How a probe from 1978 may have discovered extraterrestrial life


Photo courtesy of J. Gabás Esteban


The possibility of life in our own solar system has always been associated with Mars. However, last month another planet may have joined the club. The detection of Phosphine in atmospheric clouds of Venus has raised some questions about how it got there.

What is Phosphine?

Phosphine is a toxic, extremely flammable, and terrible smelling compound made mostly of phosphorus. It has a range of uses on Earth. According to Derek Lower, a chemist with an interest in astronomy, phosphine is used in the electronics industry to make semiconductors and to fumigate rodents as a pesticide, among other things. As Earth’s atmosphere is largely made up of oxygen, most of the phosphorus on our planet is in the form of phosphate. The same should go for Venus, as its atmosphere is mostly made up of carbon dioxide (which contains oxygen), however this is not the case.

Phosphine on Venus?

A probe that reached Venus in 1978 has detected a signature of phosphine in the clouds of the planet. It has been found on other rocky planets, including Mars, but Venus has never come to mind as a planet that could support life, as the conditions on Venus are extremely harsh. While Venus is often considered “Earth’s sister” due to the similarities in our size and structure, the similarities end there. Being very close to the sun, Venus has the hottest atmospheric temperature in our solar system, heating up to 880 degrees Fahrenheit-hot enough to create puddles of lead. However, about 30 miles up from the surface, where the clouds reside, the conditions are very similar to that of Earth. Ms. Cox, a chemistry teacher at Oakton High School states, “We have been aware of the presence of this gas on planets such as Jupiter for some time, but Venus lacks the same conditions as this gas giant to be able to generate phosphine, so some other explanation of its presence is required.” Phosphine can also be associated with the decomposition of organic matter. As Ms. Cox worded it, “One explanation could be due to a bacteria or other organism, producing this gas as a bi-product from the decay process.” Due to this, finding phosphine in the atmosphere could potentially correspond to previous, or even current forms of life in the atmosphere of the planet.

What does this mean?

This whole theory has sparked some debate among industry professionals in the last month because this idea is just that, a theory.

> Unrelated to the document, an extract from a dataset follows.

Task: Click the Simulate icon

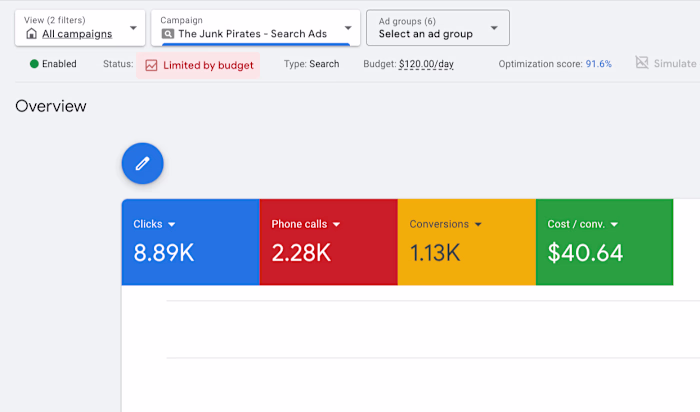Action: [642, 63]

Clara Sousa-Silva, research scientist in MIT’s Department of Earth, Atmospheric and Planetary Sciences (EAPS) says “Now, astronomers will think of all the ways to justify phosphine without life, and I welcome that. Please do, because we are at the end of our possibilities to show abiotic processes that can make phosphine.” EAPS Research Scientist Janusz Petkowski adds, “This means either this is life, or it’s some sort of physical or chemical process that we do not expect to happen on rocky planets”, which is also a possibility. After all, there is still relatively little that we know about our solar system to date.